▶ **Assigned task**:
Every line from the one with "Select the Settings tab" through the final line of the data below goes in the answer, copied exactly. Pictures do not.

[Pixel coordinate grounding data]
┌────────

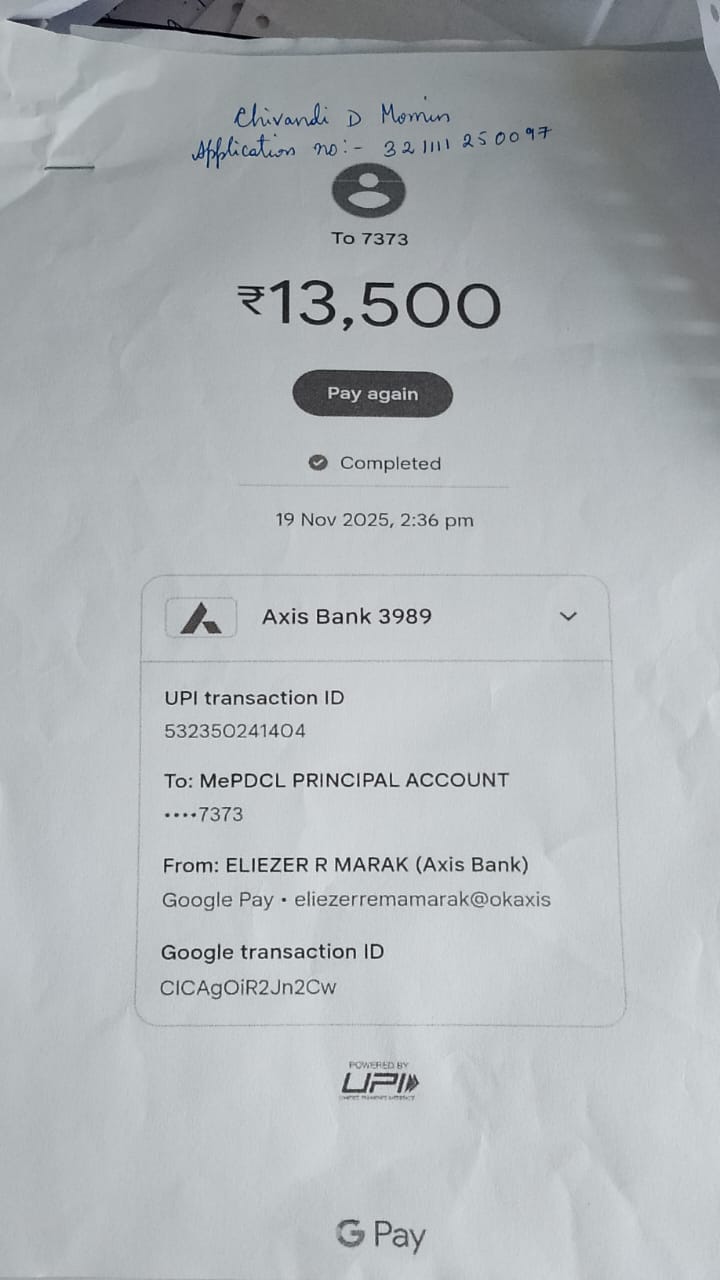Viewport: 720px width, 1280px height.
Task: Click the UPI logo at bottom
Action: [x=381, y=1082]
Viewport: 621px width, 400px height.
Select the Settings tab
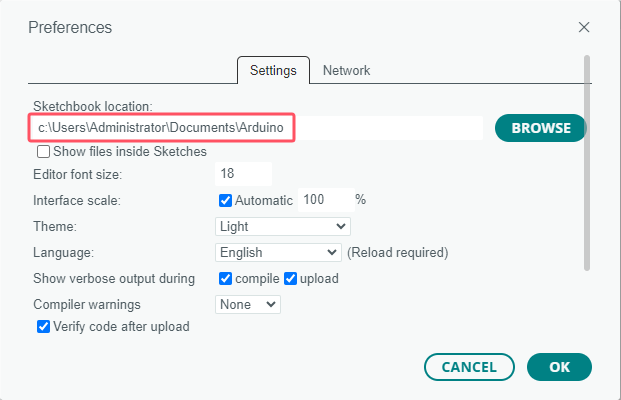(273, 70)
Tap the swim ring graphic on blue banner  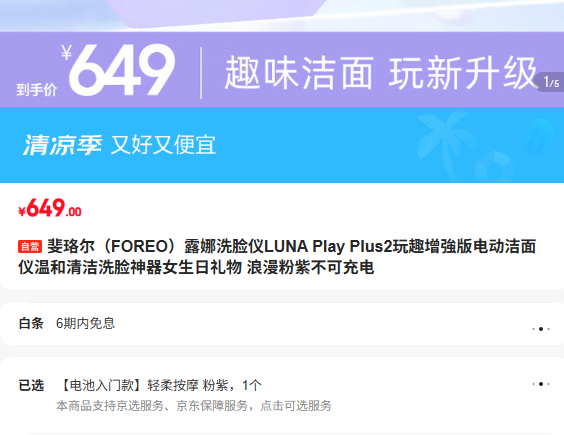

└────────

▶ **Result of the exercise**:
Select the Settings tab
(273, 70)
Tap the swim ring graphic on blue banner  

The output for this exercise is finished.